> Problem statement
Retype the data below, every word of it, exactly.

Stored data
··········

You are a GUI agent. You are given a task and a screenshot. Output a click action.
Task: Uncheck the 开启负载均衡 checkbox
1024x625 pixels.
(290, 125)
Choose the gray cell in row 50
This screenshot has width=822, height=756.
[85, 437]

··········

> Response to this exercise
You are a GUI agent. You are given a task and a screenshot. Output a click action.
Task: Uncheck the 开启负载均衡 checkbox
1024x625 pixels.
(290, 125)
Choose the gray cell in row 50
This screenshot has width=822, height=756.
[85, 437]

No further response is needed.